**TASK STATEMENT:** Across the lines of the records below, how many have the string "target" in them? Answer with the number alone.

**SOURCE DATA:**

#####

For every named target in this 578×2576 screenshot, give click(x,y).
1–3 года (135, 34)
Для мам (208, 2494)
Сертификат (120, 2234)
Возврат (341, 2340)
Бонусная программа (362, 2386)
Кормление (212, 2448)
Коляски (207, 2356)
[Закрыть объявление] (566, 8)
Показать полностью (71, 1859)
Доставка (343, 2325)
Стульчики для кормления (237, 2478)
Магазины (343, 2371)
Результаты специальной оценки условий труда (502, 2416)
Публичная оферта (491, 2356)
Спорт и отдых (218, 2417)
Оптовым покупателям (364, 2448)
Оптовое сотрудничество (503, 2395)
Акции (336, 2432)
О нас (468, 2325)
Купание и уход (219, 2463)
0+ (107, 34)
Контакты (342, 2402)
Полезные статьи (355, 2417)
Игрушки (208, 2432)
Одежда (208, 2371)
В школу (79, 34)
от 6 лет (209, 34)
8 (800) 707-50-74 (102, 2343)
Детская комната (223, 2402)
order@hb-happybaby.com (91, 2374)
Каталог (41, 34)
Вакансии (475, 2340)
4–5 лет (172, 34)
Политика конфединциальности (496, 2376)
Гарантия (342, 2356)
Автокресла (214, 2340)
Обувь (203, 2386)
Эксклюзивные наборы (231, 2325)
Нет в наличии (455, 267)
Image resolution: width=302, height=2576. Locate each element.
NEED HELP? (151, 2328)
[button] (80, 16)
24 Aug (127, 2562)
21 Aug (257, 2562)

#####

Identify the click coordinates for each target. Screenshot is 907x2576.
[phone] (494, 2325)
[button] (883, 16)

#####

**EXPECTED OUTPUT:** 2